There is substance at the higher levels of liberal thought, but in its popular forms contemporary liberalism is the politics of symbols and emotion. Liberalism lacks an intellectual core, something we might trace to the great disillusionment with the failure of Marxism. In place of principles, liberalism has become an outlook of symbols. A liberal is what they support or what they espouse. See, for example, the absurd rise of #hashtag activism, perhaps the perfect distillation of symbolic politics. Holding events or episodes up as symbols of cultural malaise or depravity that need to be attacked is a core strategy for advancing the symbolic politics of liberalism. Kevin D. Williamson at NRO had an interesting piece on this notion recently.

If symbols are what form a liberal’s identity to the public, the chief criterion for the rightness or wrongness of an issue in the liberal mind is how it makes one feel. Post-modernism strips political and intellectual discussion of objective intellectual standards. The subjective self becomes the only criterion of judgment to which one has access. Once these suppositions are accepted, rational arguments are impossible and discourse is necessarily reduced to emoting, over-emoting, and playing on an interlocutor’s emotional sensibilities. In liberal blogging, the imperative is always to show more emotion. More anger, more joy, more disappointment.

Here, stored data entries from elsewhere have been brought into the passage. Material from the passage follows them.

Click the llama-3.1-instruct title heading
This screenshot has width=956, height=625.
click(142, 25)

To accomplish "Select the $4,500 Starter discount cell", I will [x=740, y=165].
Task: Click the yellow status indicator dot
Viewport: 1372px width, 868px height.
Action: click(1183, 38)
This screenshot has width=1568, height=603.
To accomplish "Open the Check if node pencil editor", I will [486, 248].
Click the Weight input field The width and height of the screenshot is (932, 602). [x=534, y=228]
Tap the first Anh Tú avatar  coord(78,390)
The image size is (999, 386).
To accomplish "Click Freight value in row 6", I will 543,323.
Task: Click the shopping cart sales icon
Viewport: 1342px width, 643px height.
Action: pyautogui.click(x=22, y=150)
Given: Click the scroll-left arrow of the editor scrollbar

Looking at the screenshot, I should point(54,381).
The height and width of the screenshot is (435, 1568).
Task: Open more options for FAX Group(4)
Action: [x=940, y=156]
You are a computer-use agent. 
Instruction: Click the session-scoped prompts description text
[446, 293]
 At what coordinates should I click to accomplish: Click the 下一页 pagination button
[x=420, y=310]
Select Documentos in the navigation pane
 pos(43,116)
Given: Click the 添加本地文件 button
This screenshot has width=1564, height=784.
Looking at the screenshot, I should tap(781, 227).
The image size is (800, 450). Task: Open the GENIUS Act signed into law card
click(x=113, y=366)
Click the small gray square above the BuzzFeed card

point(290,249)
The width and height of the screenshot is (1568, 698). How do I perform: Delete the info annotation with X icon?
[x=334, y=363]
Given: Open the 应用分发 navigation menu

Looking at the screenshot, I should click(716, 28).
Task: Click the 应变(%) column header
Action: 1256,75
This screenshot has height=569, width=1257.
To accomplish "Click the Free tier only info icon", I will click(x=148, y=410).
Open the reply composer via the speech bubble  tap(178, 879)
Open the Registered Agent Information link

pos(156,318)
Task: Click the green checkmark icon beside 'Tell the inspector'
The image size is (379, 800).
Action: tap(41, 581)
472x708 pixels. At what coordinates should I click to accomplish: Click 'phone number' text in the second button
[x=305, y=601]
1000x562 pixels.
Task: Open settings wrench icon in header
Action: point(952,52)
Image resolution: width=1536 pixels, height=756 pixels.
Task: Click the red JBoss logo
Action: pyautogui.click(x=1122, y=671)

Forty years of obsession with feelings notwithstanding, the emotional and literal vocabularies of post-moderns are truncated things. The capacity to express complex and nuanced emotions in specific language is beyond many today (to the extent that one can express deep feelings in language). The result is that political commentary is frequently a struggle to out-emote an opponent with limited resources for expressing said emotion.

Profanity is effective at amplifying sentiments in a whole range of emotions. For liberals, cursing becomes the de rigueur tool for showing their superiority of emotion. The post-modern flight from rationalism coupled with a decline in emotional and verbal expression has led to a level of discourse where saying “I [expletive] hate Republicans for taking away my choice,” becomes a valid form of expression. Exclaiming how one [expletive] feels about something is the mode of communication of first and last resort. This is not to say liberals do not use cursing to claim an edgy or radical posture, or to be deliberately confrontational. Of course they do. Nevertheless, given the teaching and acceptance of the precepts of post-modernism, expletive-filled commentary as a symbol of earnest, if poorly articulated, emotion is the natural consequence. It is all they have.

There are 14 comments.

  1. namlliT noD Member

    Josh FX: The pages of liberal, and especially feminist, commentary are awash with cursing.

    Yeah, but how much? 

    Matthew Sheffield: Profanity greater on liberal blogs:

    Dividing the number of instances of profanity by the number of pages of the sites on which they appear, then multiplying the result by 100 yields what might be called a “profanity quotient.”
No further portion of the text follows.